The MLBPA recently had to go through a tortuous process of arbitration and litigation to defend its ability to regulate player agents and to discipline wanna-be agents associated with rapper Bad Bunny, after they engaged in a comprehensive scheme to induce players to fire their agents and hire them instead.
And yet, the NBPA takes a lackadaisical and limited approach to regulating agents, as evidenced by its failure to intervene in a lawsuit brought by agent Daniel Hazan against player Malik Beasley. Hazan is on the verge of obtaining a $1 million default judgment against Beasley, when the matter should have been litigated through the NBPA arbitration process.
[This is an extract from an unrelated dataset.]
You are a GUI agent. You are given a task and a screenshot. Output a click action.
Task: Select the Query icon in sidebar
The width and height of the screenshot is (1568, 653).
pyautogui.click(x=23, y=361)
Finally, there is government enforcement, or lack thereof. The federal Sports Agent Responsibility and Trust Act (SPARTA) is a 2004 lawyer that prohibits various forms of bad behavior by sports agents. However, the Federal Trade Commission, the agency responsible for its enforcement, has never taken any action under the law.
Most states have a version of the Uniform Athlete Agent Act (UAAA), which sets out an agent certification and regulation process. Nevertheless, there too enforcement is rare.
The bottom line is that, like working for a sports team, a career as a sports agent seems far sexier than it actually is. Much of an agent’s time is spent engaging in some form of salesmanship or customer service to a fickle and unsure client base. It will undoubtedly remain a popular career pursuit – but the pursuers should do so with eyes wide open.